— Они не понимают святых забот общества.
— Так надо, чтоб они их поняли, — произнес, захохотав, Кракувка. — Первый случай, и в ход всех этих дураков. А пока приобретайте их доверие.
— Это, ксендз каноник, не стоит труда: эти готовы верить всякому и никем не пренебрегают — даже «чертом».
— И отлично; нет ли еще где жида крещеного?
— Может быть, найдут.
— И отлично. Чего же вам? С таким-то материалом не заложить постройки!
— Я искал других людей.
— Лучше этих не надо. Полезнее дураков и энтузиастов нет. Их можно заставить делать все.
— Глупое, — сказал Рациборский.
— Ничего умного и не надо нам; поручик не стоит au courant [45]с интересами отечества.
Рациборский грустно молчал.
Кракувка остановился, посмотрел на него и, медленно подойдя к висевшему над столом женскому портрету, сказал с расстановкой:
— Урсула слишком поторопилась дать свое слово: она не может быть и никогда не будет женою нерешительного человека.
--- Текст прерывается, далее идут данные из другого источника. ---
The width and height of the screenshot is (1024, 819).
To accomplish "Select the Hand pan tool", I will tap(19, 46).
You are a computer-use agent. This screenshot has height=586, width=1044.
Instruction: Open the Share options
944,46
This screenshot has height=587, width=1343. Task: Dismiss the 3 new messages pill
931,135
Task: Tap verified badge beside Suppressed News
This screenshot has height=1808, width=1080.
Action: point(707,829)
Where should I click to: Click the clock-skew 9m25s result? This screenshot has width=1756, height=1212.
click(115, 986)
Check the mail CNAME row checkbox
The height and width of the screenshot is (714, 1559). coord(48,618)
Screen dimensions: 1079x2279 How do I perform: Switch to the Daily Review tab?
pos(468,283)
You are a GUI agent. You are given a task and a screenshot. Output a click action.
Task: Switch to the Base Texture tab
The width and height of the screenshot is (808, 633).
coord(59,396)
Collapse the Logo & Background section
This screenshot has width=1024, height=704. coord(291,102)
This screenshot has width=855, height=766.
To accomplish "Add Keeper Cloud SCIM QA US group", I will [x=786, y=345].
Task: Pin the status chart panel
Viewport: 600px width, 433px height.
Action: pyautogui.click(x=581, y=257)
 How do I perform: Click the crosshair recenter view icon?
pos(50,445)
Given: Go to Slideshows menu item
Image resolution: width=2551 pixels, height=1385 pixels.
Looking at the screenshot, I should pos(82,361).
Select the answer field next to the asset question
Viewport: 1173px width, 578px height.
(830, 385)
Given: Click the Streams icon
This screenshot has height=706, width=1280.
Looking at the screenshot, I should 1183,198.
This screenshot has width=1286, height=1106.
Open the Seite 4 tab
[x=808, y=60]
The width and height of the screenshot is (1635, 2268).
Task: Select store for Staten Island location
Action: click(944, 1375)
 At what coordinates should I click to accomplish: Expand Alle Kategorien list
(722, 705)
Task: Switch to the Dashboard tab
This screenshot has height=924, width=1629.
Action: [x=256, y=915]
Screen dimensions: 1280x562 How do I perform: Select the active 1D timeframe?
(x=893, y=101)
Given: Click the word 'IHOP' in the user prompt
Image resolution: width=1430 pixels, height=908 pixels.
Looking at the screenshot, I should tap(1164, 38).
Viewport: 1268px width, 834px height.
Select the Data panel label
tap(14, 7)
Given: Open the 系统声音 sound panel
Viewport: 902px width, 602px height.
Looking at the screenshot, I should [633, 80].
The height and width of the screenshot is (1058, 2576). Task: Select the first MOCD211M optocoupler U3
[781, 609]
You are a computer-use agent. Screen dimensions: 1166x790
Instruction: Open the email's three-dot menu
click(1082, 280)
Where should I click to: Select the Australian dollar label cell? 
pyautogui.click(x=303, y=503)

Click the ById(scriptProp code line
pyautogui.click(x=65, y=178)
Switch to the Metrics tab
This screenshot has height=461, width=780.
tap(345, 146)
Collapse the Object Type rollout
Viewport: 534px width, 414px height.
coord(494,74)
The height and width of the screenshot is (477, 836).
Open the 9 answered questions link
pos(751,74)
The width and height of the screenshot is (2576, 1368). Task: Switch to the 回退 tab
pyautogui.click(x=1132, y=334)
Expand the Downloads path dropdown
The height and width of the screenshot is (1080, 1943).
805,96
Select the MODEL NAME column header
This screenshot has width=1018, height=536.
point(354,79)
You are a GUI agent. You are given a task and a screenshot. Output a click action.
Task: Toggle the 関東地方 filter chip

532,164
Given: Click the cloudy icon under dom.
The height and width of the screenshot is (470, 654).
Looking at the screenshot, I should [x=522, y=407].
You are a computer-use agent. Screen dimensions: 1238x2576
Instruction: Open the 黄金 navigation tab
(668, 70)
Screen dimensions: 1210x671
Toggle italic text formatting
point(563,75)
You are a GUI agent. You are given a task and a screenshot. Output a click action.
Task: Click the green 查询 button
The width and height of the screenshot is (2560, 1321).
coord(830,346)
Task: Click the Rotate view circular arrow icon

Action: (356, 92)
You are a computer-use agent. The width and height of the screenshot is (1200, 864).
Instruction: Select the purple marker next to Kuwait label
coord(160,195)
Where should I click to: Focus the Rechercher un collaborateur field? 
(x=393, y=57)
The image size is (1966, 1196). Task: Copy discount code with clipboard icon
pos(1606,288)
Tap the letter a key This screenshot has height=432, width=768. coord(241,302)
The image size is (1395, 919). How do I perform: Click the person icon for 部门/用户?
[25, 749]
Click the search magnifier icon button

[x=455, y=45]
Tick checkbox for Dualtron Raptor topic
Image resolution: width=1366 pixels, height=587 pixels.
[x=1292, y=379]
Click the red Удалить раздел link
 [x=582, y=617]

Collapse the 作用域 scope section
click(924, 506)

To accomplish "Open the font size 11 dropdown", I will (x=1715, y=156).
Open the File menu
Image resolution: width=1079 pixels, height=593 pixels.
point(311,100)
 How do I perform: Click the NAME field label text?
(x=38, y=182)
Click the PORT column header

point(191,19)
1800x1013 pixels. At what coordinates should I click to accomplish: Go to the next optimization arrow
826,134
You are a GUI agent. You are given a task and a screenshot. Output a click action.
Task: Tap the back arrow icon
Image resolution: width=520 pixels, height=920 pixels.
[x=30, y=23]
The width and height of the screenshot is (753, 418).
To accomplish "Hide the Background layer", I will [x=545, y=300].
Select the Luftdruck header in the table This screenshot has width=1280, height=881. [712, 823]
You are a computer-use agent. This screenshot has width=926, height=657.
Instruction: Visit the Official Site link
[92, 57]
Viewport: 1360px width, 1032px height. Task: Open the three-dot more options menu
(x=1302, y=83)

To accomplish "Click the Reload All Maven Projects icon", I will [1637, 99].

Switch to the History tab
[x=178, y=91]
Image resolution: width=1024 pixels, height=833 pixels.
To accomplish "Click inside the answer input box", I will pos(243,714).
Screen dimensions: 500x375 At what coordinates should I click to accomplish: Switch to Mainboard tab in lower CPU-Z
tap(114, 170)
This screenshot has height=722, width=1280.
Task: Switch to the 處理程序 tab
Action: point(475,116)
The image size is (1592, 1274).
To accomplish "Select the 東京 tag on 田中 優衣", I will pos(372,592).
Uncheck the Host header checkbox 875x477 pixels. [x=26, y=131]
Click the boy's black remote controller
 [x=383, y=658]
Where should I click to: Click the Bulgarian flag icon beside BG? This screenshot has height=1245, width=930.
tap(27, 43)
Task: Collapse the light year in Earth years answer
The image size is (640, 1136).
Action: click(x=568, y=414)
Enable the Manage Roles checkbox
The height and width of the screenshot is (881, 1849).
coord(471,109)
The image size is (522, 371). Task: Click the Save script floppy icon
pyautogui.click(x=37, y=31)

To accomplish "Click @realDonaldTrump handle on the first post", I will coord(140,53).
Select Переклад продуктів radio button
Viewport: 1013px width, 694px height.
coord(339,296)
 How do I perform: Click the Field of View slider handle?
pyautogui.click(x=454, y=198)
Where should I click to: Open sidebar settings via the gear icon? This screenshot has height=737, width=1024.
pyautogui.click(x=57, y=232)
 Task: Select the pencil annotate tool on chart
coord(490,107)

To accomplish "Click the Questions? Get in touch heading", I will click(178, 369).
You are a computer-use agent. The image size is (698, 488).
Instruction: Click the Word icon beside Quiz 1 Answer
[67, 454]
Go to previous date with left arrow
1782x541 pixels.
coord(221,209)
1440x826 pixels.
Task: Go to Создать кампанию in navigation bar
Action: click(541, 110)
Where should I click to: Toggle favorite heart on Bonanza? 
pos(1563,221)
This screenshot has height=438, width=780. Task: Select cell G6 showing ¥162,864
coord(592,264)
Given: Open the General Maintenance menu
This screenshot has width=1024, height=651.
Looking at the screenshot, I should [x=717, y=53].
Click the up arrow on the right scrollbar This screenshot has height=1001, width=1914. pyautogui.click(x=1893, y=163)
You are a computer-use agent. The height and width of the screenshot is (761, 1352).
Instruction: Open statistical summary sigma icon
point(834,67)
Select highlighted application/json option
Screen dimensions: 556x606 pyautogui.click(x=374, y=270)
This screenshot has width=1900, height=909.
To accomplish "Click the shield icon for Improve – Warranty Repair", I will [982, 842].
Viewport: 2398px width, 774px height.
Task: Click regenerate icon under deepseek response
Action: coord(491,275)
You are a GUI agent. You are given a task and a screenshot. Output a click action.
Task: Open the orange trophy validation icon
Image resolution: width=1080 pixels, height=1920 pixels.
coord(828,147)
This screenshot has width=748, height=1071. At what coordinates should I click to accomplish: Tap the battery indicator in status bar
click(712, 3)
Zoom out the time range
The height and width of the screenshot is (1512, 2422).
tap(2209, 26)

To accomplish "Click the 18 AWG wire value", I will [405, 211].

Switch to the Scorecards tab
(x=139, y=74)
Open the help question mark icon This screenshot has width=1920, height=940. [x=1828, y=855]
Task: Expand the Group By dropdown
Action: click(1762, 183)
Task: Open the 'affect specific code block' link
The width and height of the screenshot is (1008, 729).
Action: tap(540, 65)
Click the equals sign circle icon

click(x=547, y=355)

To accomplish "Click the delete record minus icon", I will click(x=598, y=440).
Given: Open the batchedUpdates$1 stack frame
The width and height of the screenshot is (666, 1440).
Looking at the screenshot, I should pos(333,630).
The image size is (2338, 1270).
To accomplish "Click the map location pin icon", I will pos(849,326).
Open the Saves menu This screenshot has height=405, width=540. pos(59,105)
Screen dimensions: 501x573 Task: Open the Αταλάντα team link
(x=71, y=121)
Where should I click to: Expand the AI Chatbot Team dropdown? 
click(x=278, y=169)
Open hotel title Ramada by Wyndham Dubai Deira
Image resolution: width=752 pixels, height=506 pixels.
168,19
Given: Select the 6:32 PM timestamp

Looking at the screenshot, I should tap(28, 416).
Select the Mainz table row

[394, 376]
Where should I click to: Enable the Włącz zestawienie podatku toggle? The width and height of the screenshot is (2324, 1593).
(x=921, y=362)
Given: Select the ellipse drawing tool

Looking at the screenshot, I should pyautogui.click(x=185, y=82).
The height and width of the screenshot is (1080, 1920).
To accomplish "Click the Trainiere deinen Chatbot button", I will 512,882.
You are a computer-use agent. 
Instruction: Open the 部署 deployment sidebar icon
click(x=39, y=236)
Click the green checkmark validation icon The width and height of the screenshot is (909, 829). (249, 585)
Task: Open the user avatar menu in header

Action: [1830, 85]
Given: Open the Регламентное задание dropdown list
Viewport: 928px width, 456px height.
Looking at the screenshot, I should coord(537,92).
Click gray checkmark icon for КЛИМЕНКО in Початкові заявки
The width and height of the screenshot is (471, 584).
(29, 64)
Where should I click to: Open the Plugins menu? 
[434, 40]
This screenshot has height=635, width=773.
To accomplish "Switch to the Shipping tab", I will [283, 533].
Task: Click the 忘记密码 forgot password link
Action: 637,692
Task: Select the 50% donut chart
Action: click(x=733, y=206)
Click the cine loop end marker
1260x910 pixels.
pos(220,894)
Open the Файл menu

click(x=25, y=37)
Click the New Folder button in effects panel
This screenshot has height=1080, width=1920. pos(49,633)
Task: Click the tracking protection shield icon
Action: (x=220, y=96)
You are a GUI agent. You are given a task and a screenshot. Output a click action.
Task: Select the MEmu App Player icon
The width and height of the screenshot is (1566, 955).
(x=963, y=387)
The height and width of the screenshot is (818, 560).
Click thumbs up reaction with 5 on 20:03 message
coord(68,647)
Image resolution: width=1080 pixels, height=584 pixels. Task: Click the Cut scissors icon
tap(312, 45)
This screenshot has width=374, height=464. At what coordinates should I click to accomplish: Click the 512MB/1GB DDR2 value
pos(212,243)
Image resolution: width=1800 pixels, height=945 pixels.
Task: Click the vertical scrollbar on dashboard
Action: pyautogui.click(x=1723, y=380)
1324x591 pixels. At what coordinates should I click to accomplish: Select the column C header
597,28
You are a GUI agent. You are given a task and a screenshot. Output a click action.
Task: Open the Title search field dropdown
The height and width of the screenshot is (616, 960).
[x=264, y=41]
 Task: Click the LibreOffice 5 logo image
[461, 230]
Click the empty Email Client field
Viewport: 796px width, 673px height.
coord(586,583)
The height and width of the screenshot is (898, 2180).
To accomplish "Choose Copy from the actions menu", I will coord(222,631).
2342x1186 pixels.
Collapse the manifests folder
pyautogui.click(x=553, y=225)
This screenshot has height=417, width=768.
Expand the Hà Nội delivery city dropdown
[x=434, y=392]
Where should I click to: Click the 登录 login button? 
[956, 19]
Рациборский встрепенулся и взглянул на ксендза умоляющим взором.
— Дайте мне еще воды, и простимся, — день наступает, — тихо произнес Кракувка.
Если читатель вообразит, что весь описанный нами разговор шел с бесконечными паузами, не встречающимися в разговорах обыкновенных людей, то ему станет понятно, что при этих словах сквозь густые шторы Рациборского на иезуитов взглянуло осеннее московское утро.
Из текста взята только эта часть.